S. B. Gupta, H. Bluhm
Forschungszentrum Karlsruhe, Institute for Pulsed Power and Microwave Technology (IHM), PO Box: 3640 D-76021 Karlsruhe, Germany; Email: firstname.lastname@example.org
Because of undesirable side effects of chemical methods pulsed underwater corona discharges are emerging as a potential future advanced oxidation process (A.O.P.) for water disinfection. In pulsed corona discharges a discharge channel is created, which contains a non-thermal plasma with a low degree of ionisation and low electron densities. but with electron energies of up to 10 eV. It has been demonstrated that electrons with this energy can dissociate water and oxygen molecules and produce various reactive radicals (•OH, H•, O•, HO•2), molecular species (H2O2, H2, O2), ultraviolet radiation and shock waves.
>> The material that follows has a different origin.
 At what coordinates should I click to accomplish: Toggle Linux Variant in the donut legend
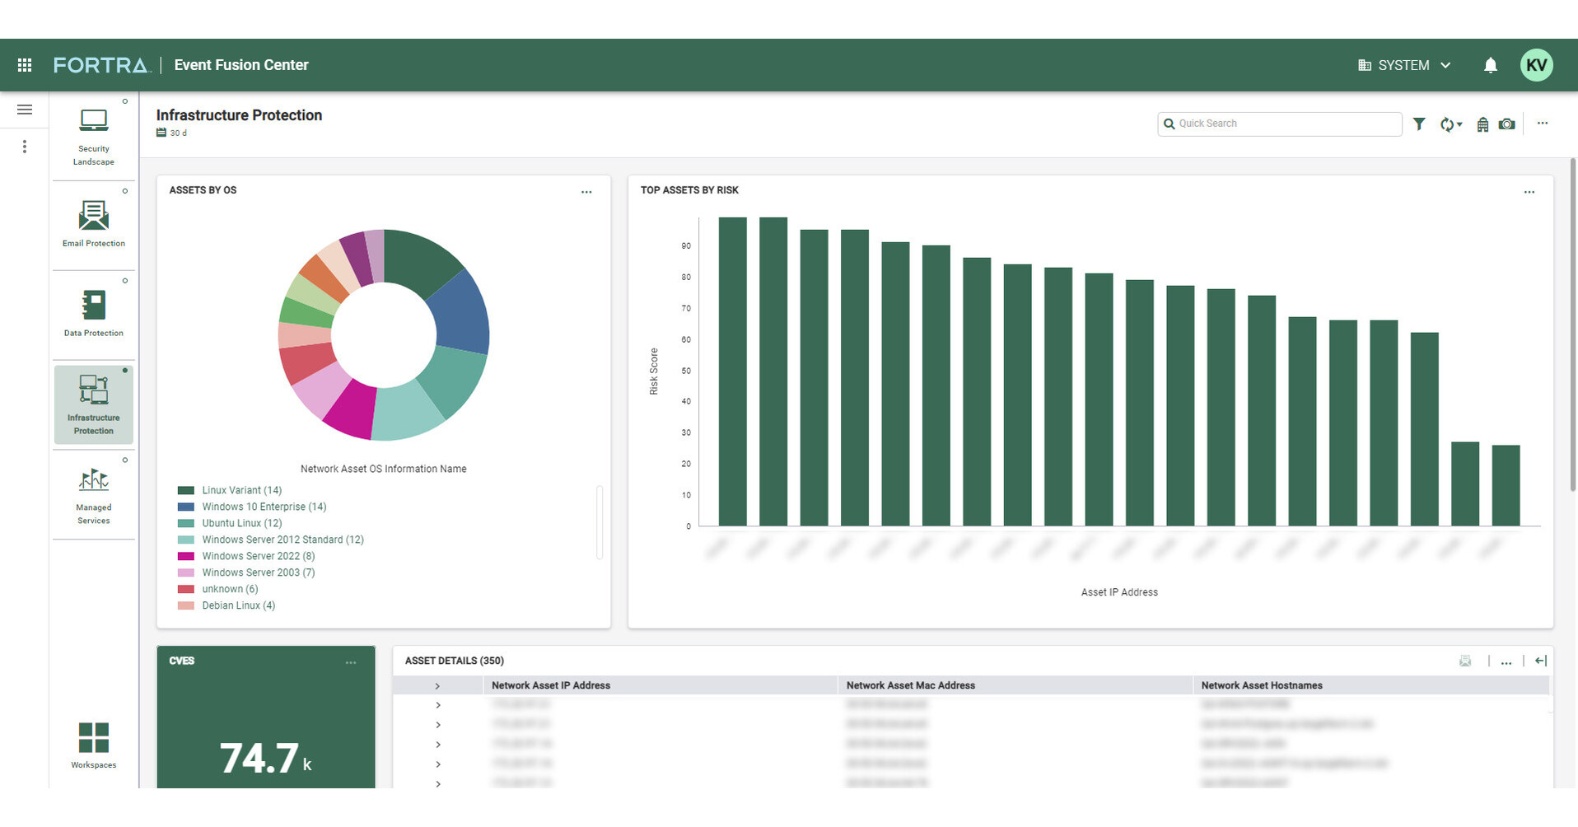pos(241,490)
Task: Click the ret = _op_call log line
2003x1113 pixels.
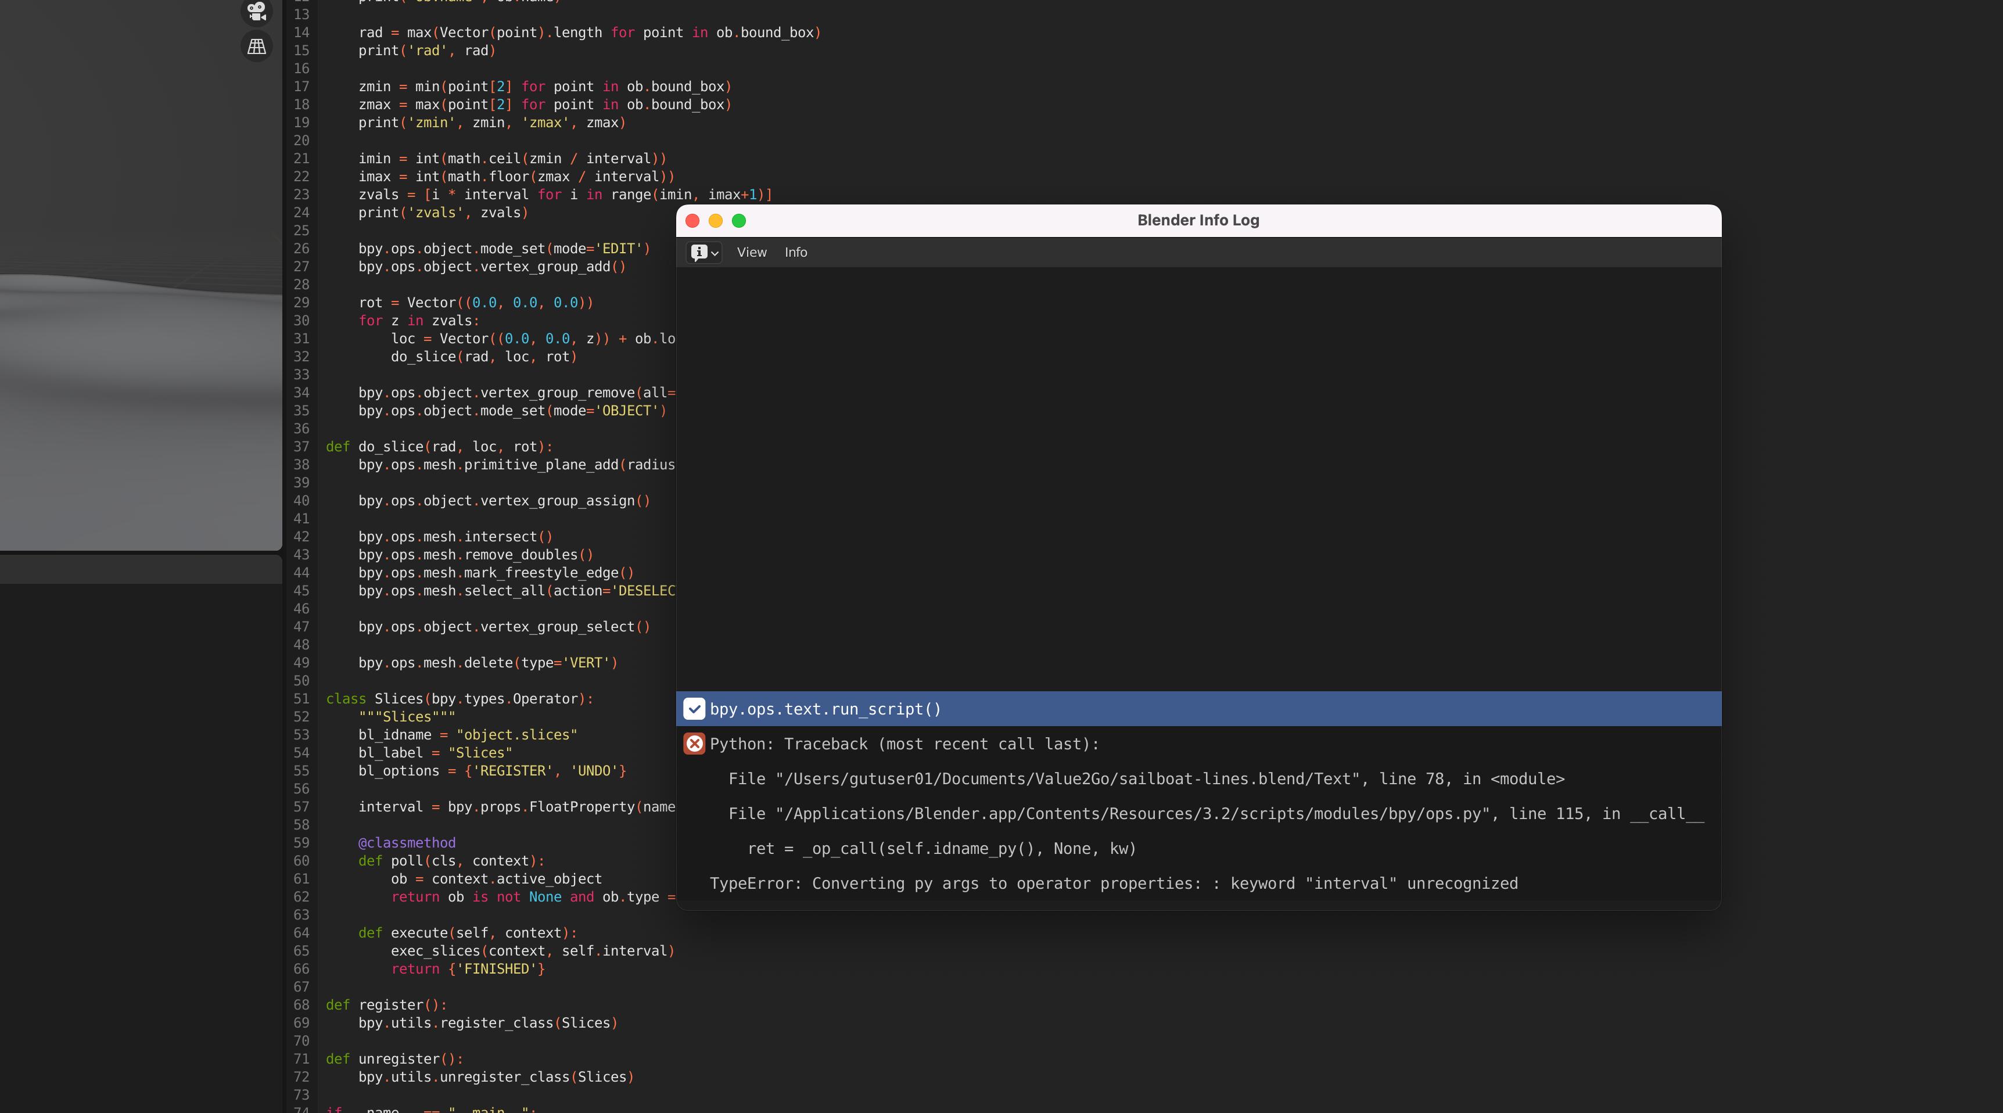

It is supposed that the combination of all effects leads to a very efficient killing of microorganisms. To understand this in detail and to improve the efficiency of the overall system there is a need of development of suitable diagnostic methods for the quantitative determination of the various oxidants produced during the discharge. In this paper we are going to present preliminary experimental results obtained with different chemical probes for •OH radicals, and H2O2 produced by pulsed corona discharges.